Aim —
Please locate every line in the rows that contains the word "Where" and copy each one out in full.

Records provided —
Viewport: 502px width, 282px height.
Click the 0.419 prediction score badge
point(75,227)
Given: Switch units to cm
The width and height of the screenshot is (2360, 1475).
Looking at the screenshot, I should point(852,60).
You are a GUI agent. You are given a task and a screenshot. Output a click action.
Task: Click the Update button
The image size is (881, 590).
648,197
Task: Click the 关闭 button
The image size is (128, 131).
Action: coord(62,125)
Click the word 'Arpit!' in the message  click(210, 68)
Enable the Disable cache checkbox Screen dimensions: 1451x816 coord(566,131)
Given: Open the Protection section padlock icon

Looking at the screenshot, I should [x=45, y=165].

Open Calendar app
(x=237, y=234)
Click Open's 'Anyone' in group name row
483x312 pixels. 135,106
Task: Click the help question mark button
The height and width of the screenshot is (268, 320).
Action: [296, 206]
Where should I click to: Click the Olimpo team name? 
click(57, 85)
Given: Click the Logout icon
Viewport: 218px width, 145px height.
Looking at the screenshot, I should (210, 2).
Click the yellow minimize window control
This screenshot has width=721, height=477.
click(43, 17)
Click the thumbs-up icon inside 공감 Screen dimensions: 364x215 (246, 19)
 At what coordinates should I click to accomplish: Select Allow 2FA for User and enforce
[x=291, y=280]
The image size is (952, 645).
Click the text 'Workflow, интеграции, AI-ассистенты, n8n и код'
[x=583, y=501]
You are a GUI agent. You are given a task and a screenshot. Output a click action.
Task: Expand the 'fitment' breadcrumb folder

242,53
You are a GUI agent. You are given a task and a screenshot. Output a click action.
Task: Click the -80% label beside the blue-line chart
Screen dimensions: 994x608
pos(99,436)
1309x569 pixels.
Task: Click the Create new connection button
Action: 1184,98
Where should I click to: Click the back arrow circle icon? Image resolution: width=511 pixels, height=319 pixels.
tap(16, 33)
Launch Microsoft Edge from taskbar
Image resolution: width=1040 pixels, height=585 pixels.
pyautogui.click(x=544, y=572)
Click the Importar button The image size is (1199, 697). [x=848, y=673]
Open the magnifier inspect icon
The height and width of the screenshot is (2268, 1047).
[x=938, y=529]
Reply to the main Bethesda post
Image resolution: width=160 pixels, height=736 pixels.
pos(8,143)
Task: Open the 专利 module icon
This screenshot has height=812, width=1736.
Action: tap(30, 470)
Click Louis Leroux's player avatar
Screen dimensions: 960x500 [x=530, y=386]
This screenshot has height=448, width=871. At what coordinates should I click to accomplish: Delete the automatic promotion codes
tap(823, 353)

The reply —
Where should I click to: Click the Olimpo team name? 
Where should I click to: Click the back arrow circle icon? Image resolution: width=511 pixels, height=319 pixels.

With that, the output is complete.